BEGIN Records supplied

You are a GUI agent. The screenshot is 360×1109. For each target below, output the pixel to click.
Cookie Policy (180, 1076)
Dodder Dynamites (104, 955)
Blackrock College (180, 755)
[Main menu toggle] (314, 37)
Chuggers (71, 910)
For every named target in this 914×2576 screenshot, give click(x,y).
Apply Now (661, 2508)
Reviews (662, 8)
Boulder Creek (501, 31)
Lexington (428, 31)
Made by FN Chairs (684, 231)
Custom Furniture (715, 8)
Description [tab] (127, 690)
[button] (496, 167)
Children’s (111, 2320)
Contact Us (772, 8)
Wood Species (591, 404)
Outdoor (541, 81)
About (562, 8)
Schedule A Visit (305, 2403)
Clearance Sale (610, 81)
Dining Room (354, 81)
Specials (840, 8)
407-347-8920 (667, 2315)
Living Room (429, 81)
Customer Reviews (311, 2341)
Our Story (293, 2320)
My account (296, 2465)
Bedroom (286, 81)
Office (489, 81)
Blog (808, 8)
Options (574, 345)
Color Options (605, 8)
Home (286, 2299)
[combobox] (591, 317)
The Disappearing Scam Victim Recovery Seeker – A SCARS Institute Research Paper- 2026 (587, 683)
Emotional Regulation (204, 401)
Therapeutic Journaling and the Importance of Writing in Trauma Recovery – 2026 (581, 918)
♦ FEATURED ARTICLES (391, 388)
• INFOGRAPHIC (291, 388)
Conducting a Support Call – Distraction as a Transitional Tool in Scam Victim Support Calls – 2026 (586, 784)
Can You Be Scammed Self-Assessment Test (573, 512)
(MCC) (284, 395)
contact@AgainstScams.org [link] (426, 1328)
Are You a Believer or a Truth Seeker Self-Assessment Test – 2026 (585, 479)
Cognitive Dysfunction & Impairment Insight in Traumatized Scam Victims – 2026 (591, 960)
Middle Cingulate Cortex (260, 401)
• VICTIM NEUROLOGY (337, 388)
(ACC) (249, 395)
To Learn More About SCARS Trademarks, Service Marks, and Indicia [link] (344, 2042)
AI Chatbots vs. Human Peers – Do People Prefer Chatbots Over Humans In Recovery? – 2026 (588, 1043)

END Records supplied

#### Activity
Take the records above and return, word for word, only the lines that fall from the line with "My account (296, 2465)" to the line with "Conducting a Support", both of them included.

#### Written response
My account (296, 2465)
Bedroom (286, 81)
Office (489, 81)
Blog (808, 8)
Options (574, 345)
Color Options (605, 8)
Home (286, 2299)
[combobox] (591, 317)
The Disappearing Scam Victim Recovery Seeker – A SCARS Institute Research Paper- 2026 (587, 683)
Emotional Regulation (204, 401)
Therapeutic Journaling and the Importance of Writing in Trauma Recovery – 2026 (581, 918)
♦ FEATURED ARTICLES (391, 388)
• INFOGRAPHIC (291, 388)
Conducting a Support Call – Distraction as a Transitional Tool in Scam Victim Support Calls – 2026 (586, 784)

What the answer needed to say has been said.